^ Yeah, and that's the thing about "obsolete" ammunition as it pertains to antiques or replicas: it can go either way.
The three centerfire cartridges I know of that are "obsolete" are the .577 Snider, .450/.577 Martini-Henry, and the .50-90 Sharps. .577 Snider however, is pretty easy to make as it requires 24 gauge primed hulls, a .590 or .600 round ball, and some black powder. All you have to do is cut the hulls down a bit, measure the powder, and stuff the ball into it. Then you've got a working cartridge that can be shot in an old Snider.
I guess because all those components are sold separately, the ATF lets it slide, but God forbid if the hulls, powder, and balls were sold in a kit along with a boxcutter. The devastation that might cause would be akin to giving ISIS a nuke.
Then you could look at the Webley revolvers and .455 Webley. I'd be bold and say that the .455 Webley is antique because I can't find it in any gun store I walk into nor can I find it in an internet search. There may be some boxes of .455 ammo sitting around somebody's basement and are sold at a gun show, but I hardly call what a guy has had in his basement for 50 years an ordinary channel.
But, if Fiocchi decides to crank out some .455 ammo again for a limited run and it starts popping up online, it changes things.
I guess this is why the BATFE doesn't have a master list.

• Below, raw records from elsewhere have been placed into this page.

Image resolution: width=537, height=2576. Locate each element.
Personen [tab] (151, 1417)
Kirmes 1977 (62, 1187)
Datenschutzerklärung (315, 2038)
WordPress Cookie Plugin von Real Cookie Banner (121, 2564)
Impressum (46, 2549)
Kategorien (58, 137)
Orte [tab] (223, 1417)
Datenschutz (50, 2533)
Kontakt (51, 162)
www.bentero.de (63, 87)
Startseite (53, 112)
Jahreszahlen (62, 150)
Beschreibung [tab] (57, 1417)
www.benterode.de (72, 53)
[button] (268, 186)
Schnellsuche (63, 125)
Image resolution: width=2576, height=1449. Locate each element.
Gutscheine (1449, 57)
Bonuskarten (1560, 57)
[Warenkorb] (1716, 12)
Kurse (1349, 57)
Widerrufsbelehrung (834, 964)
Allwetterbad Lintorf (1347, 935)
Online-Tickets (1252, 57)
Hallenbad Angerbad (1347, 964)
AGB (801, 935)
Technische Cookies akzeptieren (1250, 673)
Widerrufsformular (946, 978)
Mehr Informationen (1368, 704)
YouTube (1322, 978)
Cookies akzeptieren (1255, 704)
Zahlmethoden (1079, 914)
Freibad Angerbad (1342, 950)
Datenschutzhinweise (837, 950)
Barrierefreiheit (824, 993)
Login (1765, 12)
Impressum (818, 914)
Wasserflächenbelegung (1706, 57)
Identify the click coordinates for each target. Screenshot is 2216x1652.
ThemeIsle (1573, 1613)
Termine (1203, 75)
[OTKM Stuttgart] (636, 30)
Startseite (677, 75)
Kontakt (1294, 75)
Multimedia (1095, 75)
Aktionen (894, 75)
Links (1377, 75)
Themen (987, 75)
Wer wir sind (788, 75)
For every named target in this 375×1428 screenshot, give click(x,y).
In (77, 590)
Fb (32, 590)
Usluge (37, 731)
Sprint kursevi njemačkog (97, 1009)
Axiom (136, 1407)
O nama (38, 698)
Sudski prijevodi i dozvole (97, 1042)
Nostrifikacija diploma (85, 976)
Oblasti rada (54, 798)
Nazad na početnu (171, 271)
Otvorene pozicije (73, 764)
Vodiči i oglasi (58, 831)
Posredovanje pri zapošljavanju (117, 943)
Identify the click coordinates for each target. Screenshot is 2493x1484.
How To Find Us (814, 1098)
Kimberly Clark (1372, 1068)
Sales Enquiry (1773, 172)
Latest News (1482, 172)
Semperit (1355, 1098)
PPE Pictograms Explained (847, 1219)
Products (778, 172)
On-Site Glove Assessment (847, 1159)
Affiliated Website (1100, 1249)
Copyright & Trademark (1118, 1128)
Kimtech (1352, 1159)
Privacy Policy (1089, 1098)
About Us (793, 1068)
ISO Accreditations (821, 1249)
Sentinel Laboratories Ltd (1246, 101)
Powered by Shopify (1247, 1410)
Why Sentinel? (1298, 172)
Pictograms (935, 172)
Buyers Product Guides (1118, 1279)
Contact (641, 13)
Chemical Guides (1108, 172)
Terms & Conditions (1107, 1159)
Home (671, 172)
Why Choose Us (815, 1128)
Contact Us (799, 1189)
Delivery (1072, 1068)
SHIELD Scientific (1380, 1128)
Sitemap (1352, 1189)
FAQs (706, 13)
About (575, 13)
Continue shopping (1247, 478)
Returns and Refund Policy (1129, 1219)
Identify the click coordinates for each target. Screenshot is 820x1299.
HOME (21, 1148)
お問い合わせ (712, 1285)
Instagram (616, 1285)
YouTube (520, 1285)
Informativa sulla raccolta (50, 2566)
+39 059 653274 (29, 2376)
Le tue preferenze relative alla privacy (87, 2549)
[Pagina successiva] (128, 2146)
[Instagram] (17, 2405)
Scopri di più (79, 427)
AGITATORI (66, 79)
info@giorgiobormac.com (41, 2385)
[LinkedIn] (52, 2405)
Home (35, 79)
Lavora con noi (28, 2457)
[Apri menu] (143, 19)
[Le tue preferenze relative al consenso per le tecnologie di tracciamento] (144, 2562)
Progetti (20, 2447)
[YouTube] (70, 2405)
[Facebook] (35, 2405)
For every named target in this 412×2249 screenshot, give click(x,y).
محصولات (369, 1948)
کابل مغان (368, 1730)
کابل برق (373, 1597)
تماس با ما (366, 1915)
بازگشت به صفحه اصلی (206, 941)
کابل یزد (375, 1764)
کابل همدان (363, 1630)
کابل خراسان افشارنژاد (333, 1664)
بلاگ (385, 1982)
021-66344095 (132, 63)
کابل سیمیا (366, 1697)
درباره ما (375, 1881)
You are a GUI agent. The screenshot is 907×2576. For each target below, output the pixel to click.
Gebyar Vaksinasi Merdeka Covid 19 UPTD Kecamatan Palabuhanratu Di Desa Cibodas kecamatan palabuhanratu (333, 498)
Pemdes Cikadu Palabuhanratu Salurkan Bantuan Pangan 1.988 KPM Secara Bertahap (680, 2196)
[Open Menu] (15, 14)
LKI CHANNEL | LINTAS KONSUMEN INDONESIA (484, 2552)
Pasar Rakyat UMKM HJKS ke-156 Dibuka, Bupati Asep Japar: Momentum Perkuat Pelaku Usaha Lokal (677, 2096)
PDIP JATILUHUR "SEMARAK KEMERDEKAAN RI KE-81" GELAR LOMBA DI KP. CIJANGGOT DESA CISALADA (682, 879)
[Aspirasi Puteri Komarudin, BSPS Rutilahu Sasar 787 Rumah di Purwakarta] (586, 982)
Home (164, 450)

I don't mean to go on a rant here, but this goes back to creating a system to "keep guns out of dangerous people's hands" hence the ambiguity. I severely doubt some arms trafficker is gonna consult the BATFE website on a master list of antique guns and ammo so he can go to a gun show in Indiana and buy them by the truckload along with guns bought in a private sale and put them in a mythical van and drive back to Chicago to sell on the streets.
It's a system designed to control law abiding people because that's the only people the government and the law controls; the law doesn't control criminals. Even with all the restrictions and regulations on gun sales today, criminals are still getting their hands on them.
If somebody couldn't pass a NICS check and winds up with a Webley or a .46 Rimfire 1858 conversion and working ammo, what does it matter? Until a criminal act is committed with those guns, I don't see any reason it needs to be an issue. It's the same old concept of "it's not the gun, it's the person" that the anti's and the politicians can't comprehend.